On February 16, 2017, President Trump nominated R. Alexander Acosta for Secretary of the Department of Labor. Acosta had been identified on the shortlist of potential replacements for the DOL after Andrew Puzder withdrew from consideration. (Our post on Puzder’s withdrawal, and identifying Acosta as a potential replacement is here.)
Acosta, currently the dean of the Florida International University School of Law, previously made it through the Senate confirmation process three times for different roles. He was a member of the National Labor Relations Board from 2002 to 2003, under President George W. Bush. President Bush later named Acosta Assistant Attorney General for the Justice Department’s Civil Rights Division. Acosta then went on to become the United States Attorney for the Southern District of Florida.

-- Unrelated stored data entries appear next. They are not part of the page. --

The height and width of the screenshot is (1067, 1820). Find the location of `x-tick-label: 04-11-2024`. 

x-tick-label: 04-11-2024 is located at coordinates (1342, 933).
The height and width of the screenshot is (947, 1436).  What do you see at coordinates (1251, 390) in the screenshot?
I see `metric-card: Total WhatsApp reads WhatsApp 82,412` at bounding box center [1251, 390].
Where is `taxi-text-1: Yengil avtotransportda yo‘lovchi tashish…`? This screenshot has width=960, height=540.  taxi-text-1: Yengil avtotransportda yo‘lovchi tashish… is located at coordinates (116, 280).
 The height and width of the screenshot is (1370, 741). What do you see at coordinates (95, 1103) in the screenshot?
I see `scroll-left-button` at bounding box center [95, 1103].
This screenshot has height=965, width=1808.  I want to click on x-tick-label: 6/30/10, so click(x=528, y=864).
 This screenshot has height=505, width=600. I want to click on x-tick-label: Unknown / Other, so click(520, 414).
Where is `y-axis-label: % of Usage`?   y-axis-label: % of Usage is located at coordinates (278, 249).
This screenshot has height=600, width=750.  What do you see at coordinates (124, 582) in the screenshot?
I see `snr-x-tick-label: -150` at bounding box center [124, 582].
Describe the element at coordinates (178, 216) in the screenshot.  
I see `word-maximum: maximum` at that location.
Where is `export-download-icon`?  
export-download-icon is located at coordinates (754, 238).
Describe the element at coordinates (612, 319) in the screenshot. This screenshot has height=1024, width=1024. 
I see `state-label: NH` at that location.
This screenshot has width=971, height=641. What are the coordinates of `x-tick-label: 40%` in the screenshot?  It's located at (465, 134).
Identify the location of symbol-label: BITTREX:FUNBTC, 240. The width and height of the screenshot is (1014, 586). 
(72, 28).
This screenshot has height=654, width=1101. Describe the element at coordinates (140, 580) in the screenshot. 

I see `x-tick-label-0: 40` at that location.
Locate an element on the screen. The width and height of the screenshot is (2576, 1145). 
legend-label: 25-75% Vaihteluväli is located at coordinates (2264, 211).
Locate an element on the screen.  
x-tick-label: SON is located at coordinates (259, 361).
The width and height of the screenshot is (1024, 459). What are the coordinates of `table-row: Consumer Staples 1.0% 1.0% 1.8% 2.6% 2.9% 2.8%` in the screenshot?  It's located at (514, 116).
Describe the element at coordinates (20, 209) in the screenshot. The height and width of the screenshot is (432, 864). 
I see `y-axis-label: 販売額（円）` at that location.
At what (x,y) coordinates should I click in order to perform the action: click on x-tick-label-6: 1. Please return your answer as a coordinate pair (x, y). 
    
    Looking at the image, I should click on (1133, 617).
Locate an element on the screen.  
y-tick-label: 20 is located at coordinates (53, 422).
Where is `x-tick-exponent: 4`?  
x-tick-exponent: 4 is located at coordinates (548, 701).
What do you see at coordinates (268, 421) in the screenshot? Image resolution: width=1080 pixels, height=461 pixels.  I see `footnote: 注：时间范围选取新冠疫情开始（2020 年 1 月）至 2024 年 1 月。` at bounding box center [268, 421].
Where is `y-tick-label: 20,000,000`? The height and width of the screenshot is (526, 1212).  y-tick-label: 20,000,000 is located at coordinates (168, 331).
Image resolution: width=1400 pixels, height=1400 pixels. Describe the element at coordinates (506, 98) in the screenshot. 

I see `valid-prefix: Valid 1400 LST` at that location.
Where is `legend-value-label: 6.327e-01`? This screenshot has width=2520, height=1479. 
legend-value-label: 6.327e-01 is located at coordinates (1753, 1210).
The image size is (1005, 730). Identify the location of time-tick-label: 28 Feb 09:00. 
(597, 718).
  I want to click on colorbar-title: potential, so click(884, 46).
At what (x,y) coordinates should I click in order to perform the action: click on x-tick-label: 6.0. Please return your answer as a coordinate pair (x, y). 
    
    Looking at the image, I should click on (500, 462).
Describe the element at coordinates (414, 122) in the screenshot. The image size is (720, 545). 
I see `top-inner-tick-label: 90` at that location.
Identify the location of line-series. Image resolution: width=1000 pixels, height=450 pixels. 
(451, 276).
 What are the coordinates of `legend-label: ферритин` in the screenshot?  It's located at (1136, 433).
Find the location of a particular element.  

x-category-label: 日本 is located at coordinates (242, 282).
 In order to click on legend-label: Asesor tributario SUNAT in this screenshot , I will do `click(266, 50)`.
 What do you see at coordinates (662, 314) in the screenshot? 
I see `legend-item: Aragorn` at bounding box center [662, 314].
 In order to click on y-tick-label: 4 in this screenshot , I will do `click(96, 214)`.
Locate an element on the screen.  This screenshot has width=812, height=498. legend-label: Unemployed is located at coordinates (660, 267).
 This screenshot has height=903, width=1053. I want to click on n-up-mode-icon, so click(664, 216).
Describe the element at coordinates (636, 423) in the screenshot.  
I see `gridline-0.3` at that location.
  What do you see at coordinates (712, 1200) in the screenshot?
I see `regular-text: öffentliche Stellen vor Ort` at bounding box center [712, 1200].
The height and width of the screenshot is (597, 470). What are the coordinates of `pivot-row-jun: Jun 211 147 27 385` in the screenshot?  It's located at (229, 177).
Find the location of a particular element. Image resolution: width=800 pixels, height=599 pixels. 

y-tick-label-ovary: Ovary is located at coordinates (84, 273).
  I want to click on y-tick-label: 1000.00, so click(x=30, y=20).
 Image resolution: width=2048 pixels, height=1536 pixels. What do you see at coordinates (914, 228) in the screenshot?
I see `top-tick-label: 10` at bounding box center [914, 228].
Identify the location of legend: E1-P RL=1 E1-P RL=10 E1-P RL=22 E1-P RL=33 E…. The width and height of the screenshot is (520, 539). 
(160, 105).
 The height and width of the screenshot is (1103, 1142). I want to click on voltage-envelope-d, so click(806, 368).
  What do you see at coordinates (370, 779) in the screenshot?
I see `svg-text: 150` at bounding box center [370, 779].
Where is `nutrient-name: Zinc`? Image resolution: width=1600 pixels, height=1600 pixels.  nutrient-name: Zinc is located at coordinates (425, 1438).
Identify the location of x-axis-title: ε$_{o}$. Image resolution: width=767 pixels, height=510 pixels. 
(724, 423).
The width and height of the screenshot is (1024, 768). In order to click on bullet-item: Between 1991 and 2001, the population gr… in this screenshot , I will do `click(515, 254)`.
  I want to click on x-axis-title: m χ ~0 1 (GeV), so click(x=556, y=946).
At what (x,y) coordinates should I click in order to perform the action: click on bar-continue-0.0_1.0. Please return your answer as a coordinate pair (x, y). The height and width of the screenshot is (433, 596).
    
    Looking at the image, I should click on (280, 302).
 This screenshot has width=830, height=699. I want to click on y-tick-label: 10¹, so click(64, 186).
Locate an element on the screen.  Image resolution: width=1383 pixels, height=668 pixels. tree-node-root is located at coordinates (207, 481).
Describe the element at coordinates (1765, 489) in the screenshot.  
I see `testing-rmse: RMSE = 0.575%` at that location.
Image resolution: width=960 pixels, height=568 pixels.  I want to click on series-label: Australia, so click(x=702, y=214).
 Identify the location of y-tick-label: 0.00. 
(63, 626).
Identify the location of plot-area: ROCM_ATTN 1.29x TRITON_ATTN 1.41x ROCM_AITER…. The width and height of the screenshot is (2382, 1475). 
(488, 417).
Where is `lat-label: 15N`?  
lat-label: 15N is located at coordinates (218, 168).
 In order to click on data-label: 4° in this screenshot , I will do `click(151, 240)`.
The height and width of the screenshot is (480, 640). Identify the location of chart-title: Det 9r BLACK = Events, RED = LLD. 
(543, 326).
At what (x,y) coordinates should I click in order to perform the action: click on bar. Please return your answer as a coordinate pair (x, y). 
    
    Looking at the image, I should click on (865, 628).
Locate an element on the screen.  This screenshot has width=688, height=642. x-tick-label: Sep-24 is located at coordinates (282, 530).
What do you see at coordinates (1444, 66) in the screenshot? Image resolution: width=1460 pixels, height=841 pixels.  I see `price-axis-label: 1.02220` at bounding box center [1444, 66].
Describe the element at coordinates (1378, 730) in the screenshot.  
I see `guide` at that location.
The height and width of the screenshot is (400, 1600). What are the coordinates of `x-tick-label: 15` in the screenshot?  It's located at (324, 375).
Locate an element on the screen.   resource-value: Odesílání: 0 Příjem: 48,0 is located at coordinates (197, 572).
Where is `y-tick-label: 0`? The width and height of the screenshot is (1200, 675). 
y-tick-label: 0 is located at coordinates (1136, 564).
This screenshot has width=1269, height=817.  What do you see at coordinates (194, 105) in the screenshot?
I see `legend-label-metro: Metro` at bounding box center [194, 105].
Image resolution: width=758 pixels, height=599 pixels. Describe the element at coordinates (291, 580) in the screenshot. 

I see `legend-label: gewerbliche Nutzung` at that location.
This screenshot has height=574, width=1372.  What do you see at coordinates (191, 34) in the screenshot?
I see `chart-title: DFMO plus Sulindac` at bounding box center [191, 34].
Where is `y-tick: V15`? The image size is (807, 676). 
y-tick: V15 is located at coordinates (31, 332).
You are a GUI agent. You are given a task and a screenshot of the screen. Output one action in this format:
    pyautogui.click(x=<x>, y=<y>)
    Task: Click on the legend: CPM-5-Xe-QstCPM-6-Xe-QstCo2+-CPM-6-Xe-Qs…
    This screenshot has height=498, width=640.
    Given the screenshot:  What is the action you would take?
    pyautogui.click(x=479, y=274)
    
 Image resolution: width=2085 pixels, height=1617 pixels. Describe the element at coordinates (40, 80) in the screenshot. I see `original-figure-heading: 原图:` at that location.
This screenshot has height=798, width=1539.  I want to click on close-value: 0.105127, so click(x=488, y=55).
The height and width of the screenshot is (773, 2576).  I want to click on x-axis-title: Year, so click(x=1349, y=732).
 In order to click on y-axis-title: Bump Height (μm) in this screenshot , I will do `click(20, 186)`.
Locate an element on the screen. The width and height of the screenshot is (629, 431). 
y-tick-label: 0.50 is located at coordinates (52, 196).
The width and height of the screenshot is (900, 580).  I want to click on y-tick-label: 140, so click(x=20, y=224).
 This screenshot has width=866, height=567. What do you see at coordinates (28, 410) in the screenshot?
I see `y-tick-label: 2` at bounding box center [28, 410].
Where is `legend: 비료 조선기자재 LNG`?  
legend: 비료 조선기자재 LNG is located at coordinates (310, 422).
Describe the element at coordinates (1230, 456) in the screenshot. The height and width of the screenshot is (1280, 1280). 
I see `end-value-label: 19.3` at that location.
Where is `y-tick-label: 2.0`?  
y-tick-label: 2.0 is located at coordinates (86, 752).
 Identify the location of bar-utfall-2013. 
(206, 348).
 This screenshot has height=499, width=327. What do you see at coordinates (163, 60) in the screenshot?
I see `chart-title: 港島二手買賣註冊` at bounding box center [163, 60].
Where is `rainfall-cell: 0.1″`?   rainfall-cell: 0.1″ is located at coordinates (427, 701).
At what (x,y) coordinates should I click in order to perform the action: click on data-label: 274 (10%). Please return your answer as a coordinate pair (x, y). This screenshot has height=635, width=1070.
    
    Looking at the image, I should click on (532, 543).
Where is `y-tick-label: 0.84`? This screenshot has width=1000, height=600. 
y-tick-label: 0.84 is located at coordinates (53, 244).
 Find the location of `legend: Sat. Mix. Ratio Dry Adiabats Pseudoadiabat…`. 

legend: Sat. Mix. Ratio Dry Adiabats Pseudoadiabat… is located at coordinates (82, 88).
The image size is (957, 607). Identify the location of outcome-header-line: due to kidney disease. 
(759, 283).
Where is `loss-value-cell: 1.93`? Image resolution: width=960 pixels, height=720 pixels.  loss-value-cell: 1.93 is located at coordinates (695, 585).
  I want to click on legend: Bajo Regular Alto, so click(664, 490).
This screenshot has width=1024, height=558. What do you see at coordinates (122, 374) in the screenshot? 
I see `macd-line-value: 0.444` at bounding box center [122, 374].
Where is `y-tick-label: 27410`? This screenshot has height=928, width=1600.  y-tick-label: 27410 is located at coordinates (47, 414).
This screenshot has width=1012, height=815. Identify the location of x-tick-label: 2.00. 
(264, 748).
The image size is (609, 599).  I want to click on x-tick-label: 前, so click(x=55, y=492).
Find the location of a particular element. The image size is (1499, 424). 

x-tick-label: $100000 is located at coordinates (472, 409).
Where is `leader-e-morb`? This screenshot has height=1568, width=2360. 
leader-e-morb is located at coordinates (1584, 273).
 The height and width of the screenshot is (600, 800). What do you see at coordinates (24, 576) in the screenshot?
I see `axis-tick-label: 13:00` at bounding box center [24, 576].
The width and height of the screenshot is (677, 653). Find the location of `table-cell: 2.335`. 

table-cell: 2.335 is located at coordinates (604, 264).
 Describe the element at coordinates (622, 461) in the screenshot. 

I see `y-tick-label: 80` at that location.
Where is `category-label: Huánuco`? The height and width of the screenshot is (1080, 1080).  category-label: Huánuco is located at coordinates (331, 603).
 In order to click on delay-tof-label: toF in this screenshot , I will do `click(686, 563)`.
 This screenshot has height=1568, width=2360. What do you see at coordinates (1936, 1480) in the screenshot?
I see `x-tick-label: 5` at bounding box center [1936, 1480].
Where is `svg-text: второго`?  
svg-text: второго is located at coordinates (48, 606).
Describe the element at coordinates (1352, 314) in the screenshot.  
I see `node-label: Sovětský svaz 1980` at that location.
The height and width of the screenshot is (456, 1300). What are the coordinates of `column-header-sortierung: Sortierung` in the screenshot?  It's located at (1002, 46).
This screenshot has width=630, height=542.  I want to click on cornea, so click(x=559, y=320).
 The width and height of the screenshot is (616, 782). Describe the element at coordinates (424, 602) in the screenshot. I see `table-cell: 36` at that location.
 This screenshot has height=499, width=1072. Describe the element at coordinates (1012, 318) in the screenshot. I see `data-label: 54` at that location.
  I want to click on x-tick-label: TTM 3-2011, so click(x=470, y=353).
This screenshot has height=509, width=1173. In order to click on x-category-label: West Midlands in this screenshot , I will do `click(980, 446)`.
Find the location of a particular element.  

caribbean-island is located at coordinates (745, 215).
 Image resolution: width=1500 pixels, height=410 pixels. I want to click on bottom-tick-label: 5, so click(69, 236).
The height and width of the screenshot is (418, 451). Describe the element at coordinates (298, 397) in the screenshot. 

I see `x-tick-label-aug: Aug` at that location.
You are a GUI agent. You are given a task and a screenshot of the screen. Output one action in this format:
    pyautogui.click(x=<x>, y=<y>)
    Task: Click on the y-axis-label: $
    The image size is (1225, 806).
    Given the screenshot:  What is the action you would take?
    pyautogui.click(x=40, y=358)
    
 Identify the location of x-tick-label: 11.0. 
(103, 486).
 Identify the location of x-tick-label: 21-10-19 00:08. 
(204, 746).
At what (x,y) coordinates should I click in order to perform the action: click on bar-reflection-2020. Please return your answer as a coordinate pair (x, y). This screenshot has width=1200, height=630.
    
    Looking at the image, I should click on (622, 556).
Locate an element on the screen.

Although it is a little early to speculate on Acosta’s possible effect on the DOL Fiduciary Duty Rule, Acosta at first glance does not appear to be as hostile to federal labor regulation as Puzder did. Puzder had drawn serious opposition from labor advocacy groups and Democrats, who questioned Puzder’s track record with labor disputes within his own companies and his apparent disdain for federal minimum wage, overtime, and family medical leave laws. Acosta, on the other hand, advocated in 2010 that the National Labor Relations Board should shift from a “quasi-judicial administrative agency model” to one in which it would issue rules. “Rulemaking is a better, more democratic, more stable, more transparent, and more modern path for quasi-legislative enactments,” he wrote at the time.
We will continue to update on Acosta’s confirmation process and the anticipated effects on the DOL Fiduciary Duty Rule.